As a Senior Data Engineer II, you will provide technical leadership to clients in a team that designs and develops path-breaking large scale cluster data processing systems. You will mentor sophisticated organizations on large scale data and analytics and work with client teams to deliver results.
Additionally, as a senior member of our Consulting team, you will help Think Big, A Teradata Company establish thought leadership in the big data space by contributing white papers, technical commentary and representing our company at industry conferences.
Design and develop code, scripts and data pipelines that leverage structured and unstructured data integrated from multiple sources. Software installation and configuration. Participate in and help lead requirements and design workshops with our clients. Develop project deliverable documentation. Lead small teams of developers and coordinate development activities. Mentor junior members of the team in software development best practices. Other duties as assigned.
• Proven expertise in production software development
• 10+ years of experience programming in Java, Python, SQL, or C/C++
• Proficient in SQL, NoSQL, relational database design and methods for efficiently retrieving data
• Strong analytical skills
• Creative problem solver
• Excellent verbal and written communications skills
• Strong team player capable of working in a demanding start-up environment
• Experience building complex and non-interactive systems (batch, distributed, etc.)
• Experience building large scale data science pipelines end to end
• Ability to understand and tune data science models in variety of languages (Python, R, Scala)
• Prior consulting experience
• Prior experience working as a data engineer in a telecom company
• Good cross industry experience.
• Experience with Spark, Hadoop and JMS: JBoss
• Experience designing and tuning high performance systems
• Familiarity with data lakes (Kylo, NiFi)
• Prior experience with data warehousing and business intelligence systems
• Professional or academic background that includes mathematics, statistics, machine learning and data mining
• Linux expertise
• Experience in JavaEE and REST web services
• Commercial experience with Elasticsearch and Apache Spark
• Experience with TDD and BDD
• Prior work and/or research experience with unstructured data and data modeling
• Familiarity with different development methodologies (e.g., agile, waterfall, XP, scrum, etc.)
• Firm understanding of python memory mode, classes, subclassing, designing classes for re-use, static string constants rather than in-line constants
• Configure a Jenkins build, create/update a Jira ticket, enable Automated Tests in gradle/maven build
• Understanding of how to segregate data based on access control rules, when and how to encrypt data (whole record vs individual fields) when and how to mask fields, etc.
• Able to create and deploy a Spark jobs via YARN or Mesos, read from a streaming source and produce some filtered or enhanced output
• Understand basic modeling techniques, tools sets.
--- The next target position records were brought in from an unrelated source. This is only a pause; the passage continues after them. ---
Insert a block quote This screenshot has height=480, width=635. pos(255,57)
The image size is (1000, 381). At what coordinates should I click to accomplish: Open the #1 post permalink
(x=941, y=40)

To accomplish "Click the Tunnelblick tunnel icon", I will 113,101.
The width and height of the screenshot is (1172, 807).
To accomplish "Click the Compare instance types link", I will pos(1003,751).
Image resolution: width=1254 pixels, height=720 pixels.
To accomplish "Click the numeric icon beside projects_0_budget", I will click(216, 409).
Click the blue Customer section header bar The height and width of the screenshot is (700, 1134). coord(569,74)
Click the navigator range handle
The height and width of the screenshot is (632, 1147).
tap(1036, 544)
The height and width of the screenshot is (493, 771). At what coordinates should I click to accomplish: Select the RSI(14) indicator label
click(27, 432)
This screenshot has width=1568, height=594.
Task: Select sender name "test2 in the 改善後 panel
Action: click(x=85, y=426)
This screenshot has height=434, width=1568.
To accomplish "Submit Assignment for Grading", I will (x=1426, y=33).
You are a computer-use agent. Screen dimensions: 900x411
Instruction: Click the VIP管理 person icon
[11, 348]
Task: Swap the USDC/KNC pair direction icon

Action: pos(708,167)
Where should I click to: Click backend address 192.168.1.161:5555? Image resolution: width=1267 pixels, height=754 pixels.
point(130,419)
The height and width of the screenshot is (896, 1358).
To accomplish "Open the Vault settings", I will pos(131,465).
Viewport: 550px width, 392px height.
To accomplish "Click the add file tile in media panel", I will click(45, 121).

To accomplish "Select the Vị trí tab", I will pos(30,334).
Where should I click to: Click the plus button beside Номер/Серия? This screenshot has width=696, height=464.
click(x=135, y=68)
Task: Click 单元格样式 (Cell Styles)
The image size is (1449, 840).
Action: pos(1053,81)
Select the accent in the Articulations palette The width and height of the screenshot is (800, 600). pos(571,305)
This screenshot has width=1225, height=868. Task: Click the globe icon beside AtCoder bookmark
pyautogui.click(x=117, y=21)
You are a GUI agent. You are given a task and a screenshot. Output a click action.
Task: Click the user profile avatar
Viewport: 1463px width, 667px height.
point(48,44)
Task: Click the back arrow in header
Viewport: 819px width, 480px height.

Implement simple Python or R analytic routines
• Must be able to interact and communicate with the client in meetings.
• Must be able to write programming code in applicable languages.
• Must be able to write project documentation in English.
• Travel requirement of up to 75% of time
• Fluency in other languages would be desirable
Postgraduate Diploma or foreign equivalent in Computer Science or related technical field followed by ten (10) years of progressively responsible professional experience programming in Java, Python or C/C++. Experience with production software development lifecycle. Completed courses in Machine Learning, Apache Spark, Introduction to Data Science and R programming, experience with Linux, SQL, relational database design and methods for efficiently retrieving data. Experience building complex and non-interactive systems (batch, distributed, etc.).
Salary in line with market rate.
Closing date for applications is 22nd september 2017.